Why Russian bear has reasons to be worried about Nato
M N Hebbar

A LOT of the time in politics you have people look you in the eye and tell you what’s not on their mind. He looks you in the eye and tells you what’s on his mind”, said US President Bush at the just concluded Nato summit in Bucharest. The allusion — a left-handed compliment — was to Russian president Vladimir Putin, and what was on his mind were several bones to pick with Nato , the most recent one being its planned expansion to Georgia and Ukraine. The alliance’s obsession with pulling as many as it can into the club of the West has hit a roadblock even if Russia’s creeping influence on its former satellites shaped the menacing subtext of this summit.
The summit was almost a battle of legacies. Outgoing presidents Mr. Bush and Mr. Putin stood up to each other without producing an outright collision but the worrying theme of the summit was not that the alliance was pointless but that the old tune of countering Russia was still relevant. Worse, Western Europe seems loath to do much about it. In the event, Mr. Bush lost out on his blunt call for Nato expansion to Georgia and Ukraine. Although America’s Nato allies have generally supported Mr. Bush, the sole display of resistance came from German chancellor Angela Merkel who successfully sought a delay in the induction of the two republics into the alliance. Mr. Putin, on the other hand, lost out when Nato committed itself to hosting the US defence missile systems in Poland and the Czech Republic.

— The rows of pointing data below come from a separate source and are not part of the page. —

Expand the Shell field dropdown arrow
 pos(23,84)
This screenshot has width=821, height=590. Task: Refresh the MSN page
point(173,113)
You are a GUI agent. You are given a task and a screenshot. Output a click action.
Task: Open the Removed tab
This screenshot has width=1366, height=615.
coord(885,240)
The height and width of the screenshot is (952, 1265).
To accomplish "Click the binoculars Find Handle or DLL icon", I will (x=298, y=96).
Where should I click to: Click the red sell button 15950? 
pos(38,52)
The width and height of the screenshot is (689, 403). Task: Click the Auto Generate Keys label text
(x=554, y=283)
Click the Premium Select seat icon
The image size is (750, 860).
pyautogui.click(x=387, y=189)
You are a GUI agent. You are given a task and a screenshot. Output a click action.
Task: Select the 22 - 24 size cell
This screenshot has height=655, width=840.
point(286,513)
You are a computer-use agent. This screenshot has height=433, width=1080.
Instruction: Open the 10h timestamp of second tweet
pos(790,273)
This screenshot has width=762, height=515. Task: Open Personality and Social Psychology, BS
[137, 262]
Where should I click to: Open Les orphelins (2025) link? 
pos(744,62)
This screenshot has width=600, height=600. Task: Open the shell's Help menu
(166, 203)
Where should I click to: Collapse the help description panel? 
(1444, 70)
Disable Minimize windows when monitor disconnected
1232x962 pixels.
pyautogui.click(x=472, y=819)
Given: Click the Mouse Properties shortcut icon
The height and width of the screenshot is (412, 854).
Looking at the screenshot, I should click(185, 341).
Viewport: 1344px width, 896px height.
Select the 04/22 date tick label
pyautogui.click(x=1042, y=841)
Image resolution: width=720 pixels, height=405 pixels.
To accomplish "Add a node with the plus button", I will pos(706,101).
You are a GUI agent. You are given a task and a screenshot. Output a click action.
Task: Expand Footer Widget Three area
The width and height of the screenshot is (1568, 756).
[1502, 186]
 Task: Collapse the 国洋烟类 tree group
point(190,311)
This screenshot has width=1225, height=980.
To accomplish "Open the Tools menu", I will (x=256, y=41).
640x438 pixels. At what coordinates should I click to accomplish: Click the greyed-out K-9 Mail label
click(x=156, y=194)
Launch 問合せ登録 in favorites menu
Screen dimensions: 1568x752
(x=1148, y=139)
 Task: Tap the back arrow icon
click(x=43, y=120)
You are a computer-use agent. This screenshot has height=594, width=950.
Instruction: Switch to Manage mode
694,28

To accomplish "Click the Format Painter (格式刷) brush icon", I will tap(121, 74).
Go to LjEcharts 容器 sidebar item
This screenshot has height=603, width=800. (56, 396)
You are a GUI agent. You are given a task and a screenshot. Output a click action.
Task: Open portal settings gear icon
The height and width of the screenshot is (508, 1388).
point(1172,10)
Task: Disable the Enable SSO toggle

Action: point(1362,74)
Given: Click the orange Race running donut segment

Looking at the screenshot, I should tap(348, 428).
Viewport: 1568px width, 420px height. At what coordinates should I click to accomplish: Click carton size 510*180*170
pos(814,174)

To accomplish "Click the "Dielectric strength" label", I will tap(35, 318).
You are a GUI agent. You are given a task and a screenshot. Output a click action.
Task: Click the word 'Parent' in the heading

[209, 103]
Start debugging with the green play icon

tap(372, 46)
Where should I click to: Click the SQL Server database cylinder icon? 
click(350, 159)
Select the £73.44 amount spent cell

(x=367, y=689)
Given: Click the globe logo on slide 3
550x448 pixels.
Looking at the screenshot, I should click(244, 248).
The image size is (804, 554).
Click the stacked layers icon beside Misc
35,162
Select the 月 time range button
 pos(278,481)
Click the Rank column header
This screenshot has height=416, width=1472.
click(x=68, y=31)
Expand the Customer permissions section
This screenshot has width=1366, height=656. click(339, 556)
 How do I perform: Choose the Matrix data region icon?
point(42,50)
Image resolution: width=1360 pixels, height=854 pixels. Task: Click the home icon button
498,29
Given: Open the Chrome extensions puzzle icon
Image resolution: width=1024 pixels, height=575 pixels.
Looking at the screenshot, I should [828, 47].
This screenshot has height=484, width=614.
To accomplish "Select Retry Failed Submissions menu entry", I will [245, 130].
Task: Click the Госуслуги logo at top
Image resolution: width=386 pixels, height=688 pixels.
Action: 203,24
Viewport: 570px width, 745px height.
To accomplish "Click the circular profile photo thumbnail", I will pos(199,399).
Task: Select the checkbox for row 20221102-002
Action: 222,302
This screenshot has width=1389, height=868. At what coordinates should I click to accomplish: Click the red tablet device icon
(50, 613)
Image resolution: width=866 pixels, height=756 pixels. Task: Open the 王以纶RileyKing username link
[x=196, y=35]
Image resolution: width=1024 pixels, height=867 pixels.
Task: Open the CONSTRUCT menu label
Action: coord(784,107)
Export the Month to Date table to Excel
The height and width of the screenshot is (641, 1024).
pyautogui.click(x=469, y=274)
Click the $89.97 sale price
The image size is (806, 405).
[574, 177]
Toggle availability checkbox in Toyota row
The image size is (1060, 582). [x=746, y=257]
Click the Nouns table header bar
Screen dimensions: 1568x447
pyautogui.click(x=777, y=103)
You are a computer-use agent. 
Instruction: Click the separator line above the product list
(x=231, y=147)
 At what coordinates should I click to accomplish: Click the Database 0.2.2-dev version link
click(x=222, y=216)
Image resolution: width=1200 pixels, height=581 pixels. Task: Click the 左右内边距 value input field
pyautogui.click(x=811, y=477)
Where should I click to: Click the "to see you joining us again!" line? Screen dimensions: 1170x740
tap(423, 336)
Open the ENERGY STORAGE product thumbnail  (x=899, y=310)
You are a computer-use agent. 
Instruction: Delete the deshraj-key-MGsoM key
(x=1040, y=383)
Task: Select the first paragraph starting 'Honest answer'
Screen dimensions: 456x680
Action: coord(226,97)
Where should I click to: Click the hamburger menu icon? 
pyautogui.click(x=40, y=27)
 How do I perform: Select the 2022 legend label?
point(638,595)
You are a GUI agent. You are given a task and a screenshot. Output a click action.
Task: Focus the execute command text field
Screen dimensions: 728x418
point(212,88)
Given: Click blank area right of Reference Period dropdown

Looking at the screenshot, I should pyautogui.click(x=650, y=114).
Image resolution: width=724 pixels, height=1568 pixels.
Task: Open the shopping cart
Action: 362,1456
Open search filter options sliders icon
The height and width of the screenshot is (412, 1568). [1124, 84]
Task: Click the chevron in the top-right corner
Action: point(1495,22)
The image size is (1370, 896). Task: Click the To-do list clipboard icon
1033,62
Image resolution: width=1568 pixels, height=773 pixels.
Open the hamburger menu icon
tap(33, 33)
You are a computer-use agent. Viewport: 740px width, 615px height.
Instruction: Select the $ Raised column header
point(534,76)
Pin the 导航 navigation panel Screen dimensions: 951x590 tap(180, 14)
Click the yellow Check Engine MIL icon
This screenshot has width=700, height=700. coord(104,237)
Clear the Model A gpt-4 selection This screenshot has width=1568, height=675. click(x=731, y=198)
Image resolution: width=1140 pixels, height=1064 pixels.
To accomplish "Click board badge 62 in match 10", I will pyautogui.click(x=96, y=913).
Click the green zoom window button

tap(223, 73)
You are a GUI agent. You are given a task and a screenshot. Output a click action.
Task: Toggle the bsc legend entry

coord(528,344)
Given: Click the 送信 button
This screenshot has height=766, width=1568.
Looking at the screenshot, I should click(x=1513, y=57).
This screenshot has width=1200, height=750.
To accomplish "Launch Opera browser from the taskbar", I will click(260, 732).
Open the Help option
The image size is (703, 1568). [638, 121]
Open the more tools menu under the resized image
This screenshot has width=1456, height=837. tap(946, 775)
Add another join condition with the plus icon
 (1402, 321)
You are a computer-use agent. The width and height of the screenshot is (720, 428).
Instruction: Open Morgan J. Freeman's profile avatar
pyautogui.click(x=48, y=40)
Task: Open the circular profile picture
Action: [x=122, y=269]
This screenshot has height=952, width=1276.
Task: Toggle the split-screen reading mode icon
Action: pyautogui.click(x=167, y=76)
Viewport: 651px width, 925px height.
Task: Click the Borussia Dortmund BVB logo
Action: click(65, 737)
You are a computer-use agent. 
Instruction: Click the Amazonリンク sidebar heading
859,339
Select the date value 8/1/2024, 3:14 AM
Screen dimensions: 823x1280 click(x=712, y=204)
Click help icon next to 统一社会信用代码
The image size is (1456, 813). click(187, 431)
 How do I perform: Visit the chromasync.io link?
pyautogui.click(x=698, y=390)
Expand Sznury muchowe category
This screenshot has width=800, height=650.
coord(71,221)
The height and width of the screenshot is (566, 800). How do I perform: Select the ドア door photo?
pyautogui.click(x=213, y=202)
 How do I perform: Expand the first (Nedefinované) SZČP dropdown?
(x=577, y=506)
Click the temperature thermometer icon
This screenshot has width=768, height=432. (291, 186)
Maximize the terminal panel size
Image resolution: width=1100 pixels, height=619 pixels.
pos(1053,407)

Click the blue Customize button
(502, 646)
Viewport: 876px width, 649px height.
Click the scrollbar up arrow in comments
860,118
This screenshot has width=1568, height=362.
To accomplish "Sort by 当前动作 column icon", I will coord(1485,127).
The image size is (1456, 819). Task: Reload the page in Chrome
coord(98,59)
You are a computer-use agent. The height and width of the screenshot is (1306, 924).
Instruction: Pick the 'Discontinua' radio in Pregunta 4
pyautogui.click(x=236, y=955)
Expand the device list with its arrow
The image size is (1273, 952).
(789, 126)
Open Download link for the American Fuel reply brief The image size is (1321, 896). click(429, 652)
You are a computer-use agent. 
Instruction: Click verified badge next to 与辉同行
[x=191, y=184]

The choice of the monstrous Ceausescu palace, a symbol of the notorious regime of the erstwhile communists, was a telling commentary on the ongoing mission of Nato to defend European democracy against the threat from the east. Its leaders continued on their roll despite Russia’s strong hints that a decision by the West to entertain the membership applications of Ukraine and Georgia to the Nato council would be tantamount to a declaration of cold war. Juxtapose this with what President Putin said at the Munich security conference last year: “ Nato expansion does not have any relation with ensuring security in Europe. On the contrary, it represents a serious provocation… and we have the right to ask: against whom is this expansion intended?”
The answer is blowing in the wind. Against the backdrop of Russia being the only country in Europe (or in Central Asia) that has been explicitly barred from Nato , the only possible target implied by the alliance’s “defensive” posture has to be Russia itself. Every defence policy statement from Central Europe makes clear that defence against Russia is the only raison d’etre of Nato . But if a spirit of peaceful co-operation between the West and Russia is ever to be created, the leaders will have to think much more deeply about the legitimate grievances that Nato ‘s enlargement arouses in Russia. Ever since the dismemberment of the Soviet Union in 1991, the enlargement of Nato has also seen the EU expanding on the economic front towards Russia’s western and southern borders in what may well seem like a two-pronged operation to confront Russia.